The next thing that comes up under discussion is, that if you do not want your cast iron to leach too much iron into your foods then what should you do?
The answer to this is make sure your pan is well seasoned. What is seasoning? This is not the same as seasoning a dish; a cast iron pan has a layer of carbonized oil that has been baked on to your pan, forming a protective layer on top of the pan or any cast iron cookware. This acts as a barrier between the acidic foods used in cooking and the iron. This is what gives the pan its finish, and makes cooking easier. The more you cook in your cast iron dishes, the thicker this payer of oil gets, making your plan better and better for future use.
The following factors could increase the leaching process of iron into foods –
- Increasing cooking time.
- Using liquid to cook.
- Mixing the food often, when cooking (something all Indian homes do a lot).
I would like to add here that cast iron may not be optimal for Indian curries, etc; so, you will need to be mindful as to what dishes you will cook in them.
Here are some myths surrounding cast iron.

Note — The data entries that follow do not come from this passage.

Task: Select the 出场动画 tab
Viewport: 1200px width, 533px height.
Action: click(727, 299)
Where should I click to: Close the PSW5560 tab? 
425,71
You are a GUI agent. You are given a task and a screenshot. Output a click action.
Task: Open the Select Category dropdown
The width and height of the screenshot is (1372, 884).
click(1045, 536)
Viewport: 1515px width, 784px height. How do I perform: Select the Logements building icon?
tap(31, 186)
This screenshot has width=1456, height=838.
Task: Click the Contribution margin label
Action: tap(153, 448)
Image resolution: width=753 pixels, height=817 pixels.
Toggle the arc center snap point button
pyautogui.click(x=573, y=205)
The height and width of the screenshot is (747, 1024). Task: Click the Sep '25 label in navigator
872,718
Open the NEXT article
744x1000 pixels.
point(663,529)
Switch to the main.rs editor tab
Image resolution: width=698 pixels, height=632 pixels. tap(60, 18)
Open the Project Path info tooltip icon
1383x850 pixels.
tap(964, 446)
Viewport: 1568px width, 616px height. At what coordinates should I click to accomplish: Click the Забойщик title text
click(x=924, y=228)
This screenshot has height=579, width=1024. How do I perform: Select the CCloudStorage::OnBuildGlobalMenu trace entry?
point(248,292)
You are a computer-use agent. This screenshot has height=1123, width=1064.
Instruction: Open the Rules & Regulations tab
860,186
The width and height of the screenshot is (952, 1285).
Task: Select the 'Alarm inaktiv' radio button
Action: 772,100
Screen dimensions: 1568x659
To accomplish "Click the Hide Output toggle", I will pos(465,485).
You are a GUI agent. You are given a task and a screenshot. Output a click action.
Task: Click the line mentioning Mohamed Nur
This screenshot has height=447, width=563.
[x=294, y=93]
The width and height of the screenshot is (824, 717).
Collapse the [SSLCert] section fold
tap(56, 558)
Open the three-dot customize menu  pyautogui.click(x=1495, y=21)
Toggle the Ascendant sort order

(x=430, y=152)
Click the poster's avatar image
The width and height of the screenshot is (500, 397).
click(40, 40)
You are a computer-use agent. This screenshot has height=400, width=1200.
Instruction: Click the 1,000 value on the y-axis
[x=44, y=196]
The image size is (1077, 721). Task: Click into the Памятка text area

Cooking tomatoes in a cast iron skillet or pan?
Myth 1: Tomatoes cannot be cooked in a cast iron pan.
This is not true. Acidic foods like tomatoes can be cooked for a shorter duration in a cast iron pan. However, it is good if you are breaking in your cast iron pan for the first time, you cook something else first before you cook the tomatoes. As acidic foods like tomatoes may take in some of that iron and make your food taste like metal.
Myth 2 – A pan that gets rusted is of no use.
This is not true. Cast iron can be wiped clean and be used again. What this means is you can let the oil dry up on it and re-use it. If the cookware is badly rusted then scrape the rust off it and use it.
Myth 3 – You should never wash cast iron cookware with soap.
This is not true. Do not use a lot of soap, but some soap can be used and this will not destroy your cookware. Don’t scrub the pan with steel wool, or abrasive scourers. Your cast iron pan will take a lot of time to age, and it will be a while before you will throw it away. So try and wash all your cookware yourself.
Myth 4 – Cast iron is difficult to maintain.
This is also not true. Buying a cast iron pan or any cookware is like having a baby. You will need to nurture it over time. Initially you will need to be gentle with it, and then it will start growing up obediently, just as you mould it, and finally age well. Cast iron cookware is always built to last, and they become an heirloom of the family.
Myth 5 – Cast iron heats evenly.
This is not true. It does not heat evenly, so for dishes which require even heating, you may want to use stainless steel. When you put a cast iron pan on your cooking stove, there are clear hot spots right on the top (where the flame is), while the rest of the pan remains cool. However, once it heats up, it stays that way for a while.
Myth 6: – Cast iron pans are as good as non-stick pans.
This is true. The better the pan with seasoning, the more it acts like a non-stick pan; but will not get as close to a Teflon non-stick pan. However, it is still a better option than a Teflon pan.
Myth 7: Use wooden spoons with cast iron and not metallic spoons.
This is true. The seasoning in cast iron cookware is delicate, and will erode with metallic spoons. It’s better to use wooden spoons.
How do you take care of your cast iron cookware?
- Season it when you get it – Even if it has been seasoned already, you can repeat this process again several times. Heat it up on the stove, until it is very hot, then rub a little oil into it and let it cool. Repeat this process a few times.
- Don’t let cast iron cookware stay wet – This may make it rust, so dry it out, dry it then coat it with a little oil.
- Clean it after using it – Use minimal soap and water to clean it. I use a sponge to do this.
- Use cookware often and fry I them – The more you use your cookware, the better the seasoning gets.